Après ses études, il démarre sa carrière dans le secteur bancaire. Il occupe notamment des fonctions de direction administrative à la Banque du Cap-Vert, ce qui lui donne une expérience précoce des rouages économiques et institutionnels d’un pays insulaire où la politique budgétaire, les équilibres extérieurs et la stabilité monétaire sont des sujets hautement sensibles.
Plus tard, il enseigne également à l’Université Jean Piaget, à Praia, entre 2002 et 2007, dans des disciplines liées à la gestion budgétaire et à l’économie d’entreprise. Ce passage par l’enseignement supérieur contribue à sa réputation de profil technicien, à l’aise avec les chiffres et les politiques publiques.
Des finances publiques à la politique : l’État comme école du pouvoir
La carrière d’Ulisses Correia e Silva se construit ensuite au cœur de l’État. Il est secrétaire d’État aux Finances entre 1995 et 1998, puis ministre des Finances à la fin des années 1990 et au tournant des années 2000 (les sources publiques situent généralement ce passage entre 1999 et 2000, parfois 2001 selon les présentations).
C’est une période structurante pour le Cap-Vert : l’archipel cherche à consolider ses cadres macroéconomiques, à rassurer les partenaires, et à stabiliser sa monnaie dans un environnement international dominé par l’euro naissant. Des biographies institutionnelles rappellent qu’au cours de ce cycle, l’escudo cap-verdien est arrimé à l’euro, mesure considérée comme structurante pour l’économie cap-verdienne.
Cette expérience financière a deux effets. D’une part, elle le familiarise avec l’art du compromis et de la négociation, essentiel dans un petit État dépendant de partenaires extérieurs. D’autre part, elle lui donne un capital de crédibilité interne : au Cap-Vert, comme ailleurs, les ministères des Finances sont souvent le lieu où se fabrique la confiance – ou la défiance – envers la capacité d’un gouvernement à tenir ses engagements.

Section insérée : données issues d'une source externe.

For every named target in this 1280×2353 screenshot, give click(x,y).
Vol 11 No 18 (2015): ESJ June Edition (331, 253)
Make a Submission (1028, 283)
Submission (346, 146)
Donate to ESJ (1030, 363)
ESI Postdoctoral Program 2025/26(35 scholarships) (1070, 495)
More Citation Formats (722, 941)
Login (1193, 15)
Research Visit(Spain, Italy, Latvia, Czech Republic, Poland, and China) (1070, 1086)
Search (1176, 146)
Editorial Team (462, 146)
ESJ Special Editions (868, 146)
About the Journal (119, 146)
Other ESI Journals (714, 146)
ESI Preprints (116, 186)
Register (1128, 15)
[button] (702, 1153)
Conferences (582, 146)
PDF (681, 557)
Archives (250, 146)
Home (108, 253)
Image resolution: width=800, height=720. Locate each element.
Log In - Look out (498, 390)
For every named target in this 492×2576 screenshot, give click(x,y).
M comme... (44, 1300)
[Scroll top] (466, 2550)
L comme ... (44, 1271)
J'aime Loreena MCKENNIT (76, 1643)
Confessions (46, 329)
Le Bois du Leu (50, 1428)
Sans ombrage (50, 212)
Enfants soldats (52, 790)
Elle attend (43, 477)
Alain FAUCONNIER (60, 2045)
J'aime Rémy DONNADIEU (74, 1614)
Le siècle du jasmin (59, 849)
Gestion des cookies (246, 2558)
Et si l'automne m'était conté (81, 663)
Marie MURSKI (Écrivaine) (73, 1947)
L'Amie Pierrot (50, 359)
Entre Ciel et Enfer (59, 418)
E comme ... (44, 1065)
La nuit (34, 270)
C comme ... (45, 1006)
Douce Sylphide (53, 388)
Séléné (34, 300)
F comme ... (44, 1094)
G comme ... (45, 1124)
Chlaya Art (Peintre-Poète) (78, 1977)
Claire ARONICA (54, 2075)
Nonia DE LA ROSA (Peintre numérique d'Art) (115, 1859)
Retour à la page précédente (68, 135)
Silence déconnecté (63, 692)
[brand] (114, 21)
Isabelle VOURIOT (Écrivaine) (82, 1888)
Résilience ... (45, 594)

Sur le plan partisan, Ulisses Correia e Silva est membre du MpD, une formation centrale dans la vie politique cap-verdienne depuis l’ouverture démocratique. Il est élu député et devient chef du groupe parlementaire de son parti entre mars 2006 et mars 2008, tout en exerçant aussi des responsabilités de direction au MpD.
À ce moment de sa trajectoire, il a déjà cumulé trois dimensions qui font souvent la différence : expertise technique, connaissance des institutions, et ancrage politique. La suite va lui fournir la quatrième : une expérience exécutive de terrain, au plus près des citoyens, dans la principale ville du pays.
La mairie de Praia : un laboratoire municipal avant le saut national
Ulisses Correia e Silva devient maire de Praia en 2008, puis est reconduit pour un nouveau mandat au début des années 2010. Les sources biographiques convergent sur un exercice de la mairie jusqu’au début de 2016, moment où il quitte la tête de la municipalité à l’approche de son entrée au gouvernement.
La fonction est loin d’être symbolique : Praia concentre une part majeure de la population urbaine, des services publics et des tensions sociales. Être maire de Praia, c’est s’exposer aux critiques sur le logement, la sécurité, l’emploi, les infrastructures, l’urbanisme et la gestion du quotidien. C’est aussi, pour un responsable politique, disposer d’une vitrine nationale : ce qui fonctionne à Praia peut être présenté comme une promesse de méthode, ce qui échoue devient un angle d’attaque pour les adversaires.
À l’hiver 2015-2016, il annonce qu’il quittera la mairie à la mi-janvier, remerciant les électeurs pour la confiance accordée lors des scrutins municipaux précédents. Cette séquence marque le passage d’un élu local à un chef de file national, dans un calendrier où chaque geste est lu comme un signal politique.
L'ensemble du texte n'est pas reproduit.